By Gulshan Luthra
The 6000-tonne 80-mw boat sailed out of the Shipbuilding Centre (SBC) at the Naval Dockyard in Vishakhapatnam in the morning, smoothly exiting the enclosed harbour from its narrow mouth into the open sea. Significantly, the jet black beauty moved under its own power as India’s newly-appointed Defence Minister, Manohar Parikkar, congratulated the Navy and defence scientists and wished good luck to those on board.
There was no official announcement but a day later, on December 16, Mr Parikkar confirmed the development as a “milestone” while speaking to newsmen on the sidelines of a function to mark the Vijay Diwas (Victory Day) commemorating the end of the 1971 Bangladesh Liberation War.
Sources told India Strategic that the Navy and Indian Air Force (IAF) had deployed their respective Mig 29Ks and SU 30 combat jets around the harbour while Boeing P-8I maritime surveillance and attack aircraft from the nearby naval base of INS Rajali at Arakkonam sanitised the area for any hostile underwater activity. The Navy has six of these eight aircraft ordered already in service. Ships of the Navy’s Eastern Command, which is also located in Vishakhapatnam, were appropriately deployed.

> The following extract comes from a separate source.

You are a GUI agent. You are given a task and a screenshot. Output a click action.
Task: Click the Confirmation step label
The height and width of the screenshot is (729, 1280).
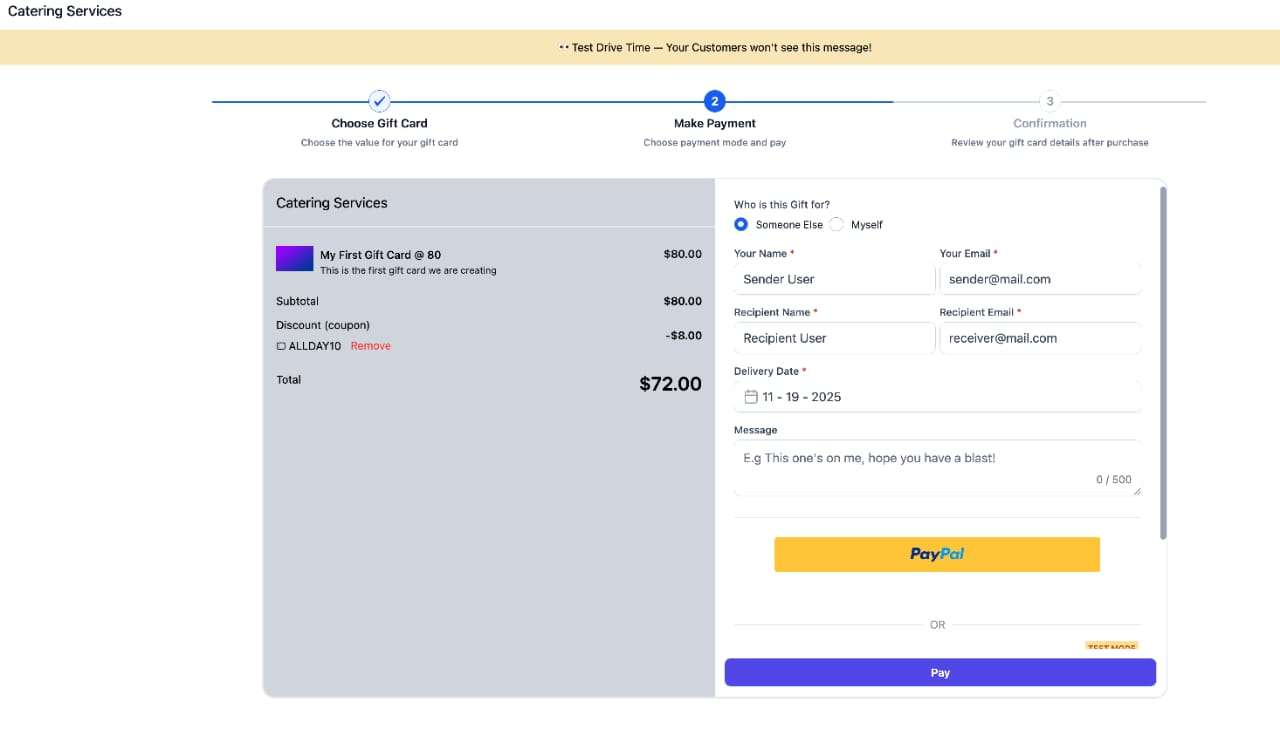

Indications of Arihant’s open sea movement were given by the Navy Chief, Admiral Robin Dhowan, on December 3 when he said the sea trials would begin “very soon.” More than his statement, it was his smile that indicated the imminence of the event.
The project coordinator for the nuclear propelled nuclear attack (SSBN) submarines is Indian Defence Ministry’s Defence Research and Development Organisation (DRDO) with a lead role played by the Bhabha Atomic Research Centre (BARC) scientists. The Navy, which is to operate the boat, has provided officers and men trained by BARC, and some of those on board have experience of operating INS Chakra, India’s nuclear propelled (but not nuclear attack) boat (SSN) supplied by Russia.
India plans to have a fleet of five Arihant class SSBN boats to complete its nuclear triad towards deterrence. India has a No First Use (NFU) policy but in case of attack, it also declares massive retaliation for the enemy.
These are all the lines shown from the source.